__Exercise goal__: Repeat the lines of the data word for word, starting with the line containing "You are a GUI" and going on through the line containing "Task: Click on the x-tick-label: 26.04".

__Material for this exercise__:
_ _ _
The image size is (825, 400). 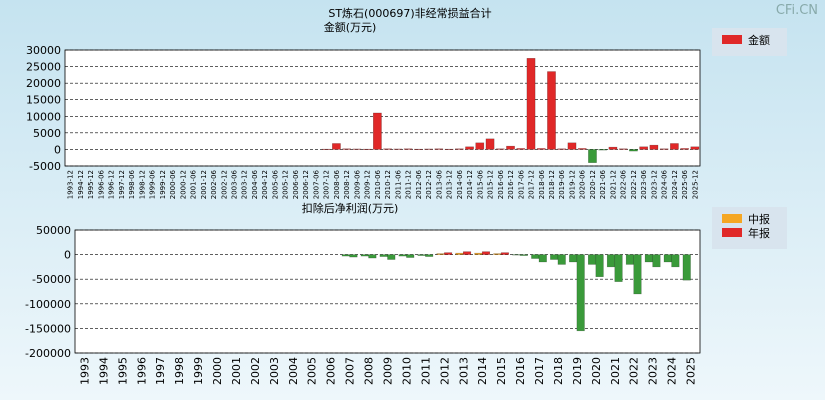 I want to click on x-tick-label: 2024-12, so click(x=675, y=184).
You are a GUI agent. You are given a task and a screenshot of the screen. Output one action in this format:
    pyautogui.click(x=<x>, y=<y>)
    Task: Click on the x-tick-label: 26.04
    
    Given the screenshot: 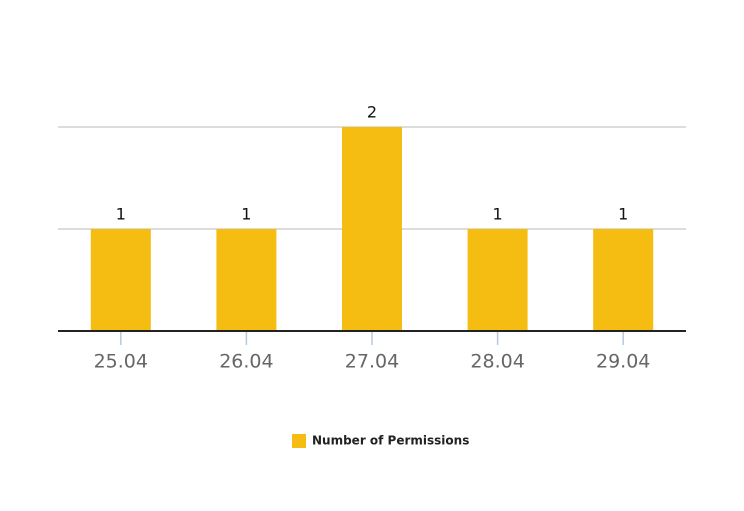 What is the action you would take?
    pyautogui.click(x=246, y=362)
    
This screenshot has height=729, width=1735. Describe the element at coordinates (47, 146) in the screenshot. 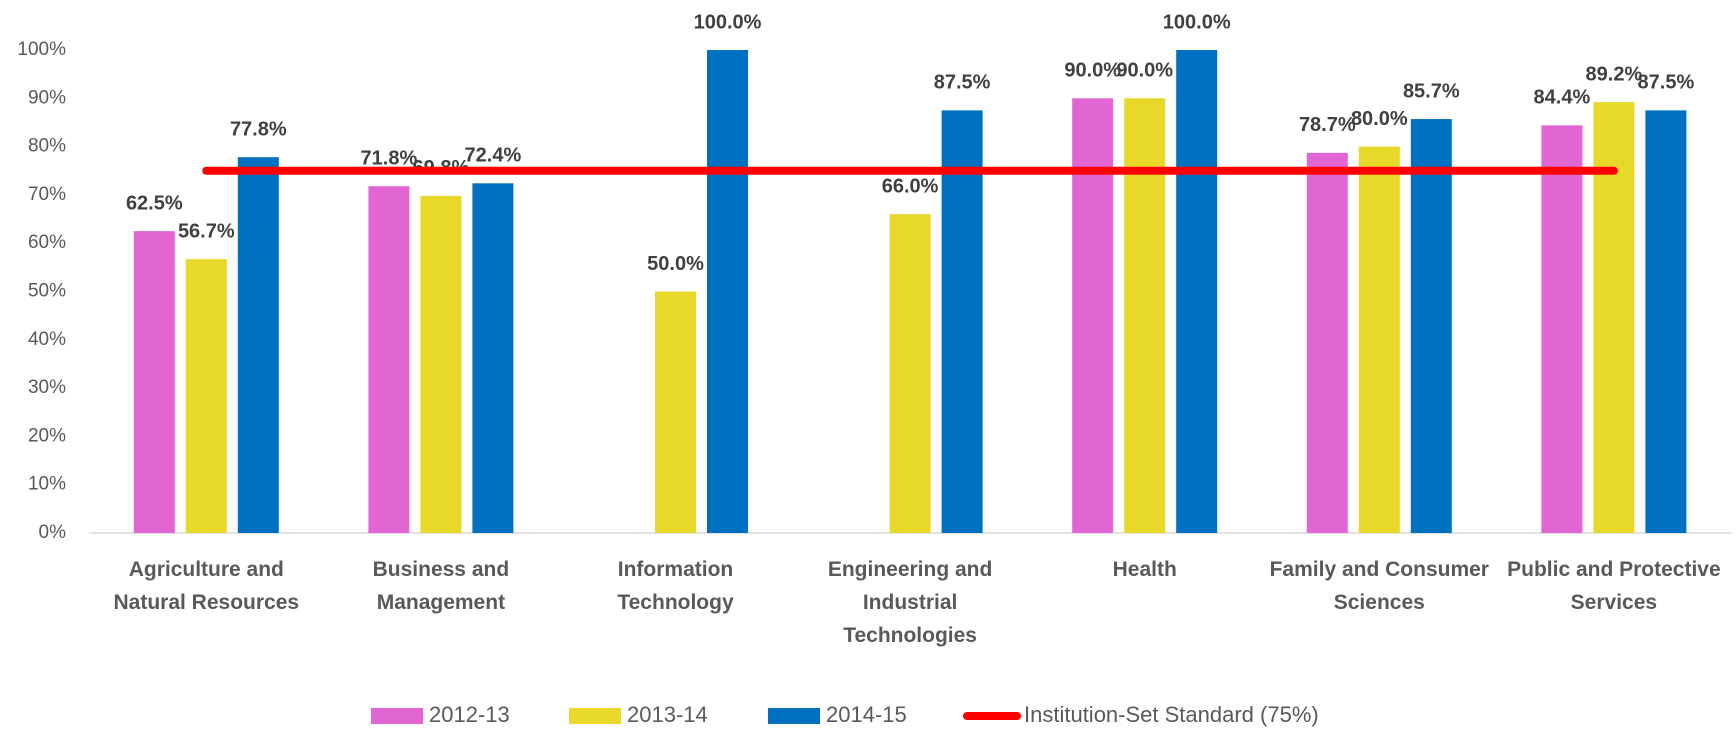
_ _ _
__Your solution__:
You are a GUI agent. You are given a task and a screenshot of the screen. Output one action in this format:
    pyautogui.click(x=<x>, y=<y>)
    Task: Click on the x-tick-label: 26.04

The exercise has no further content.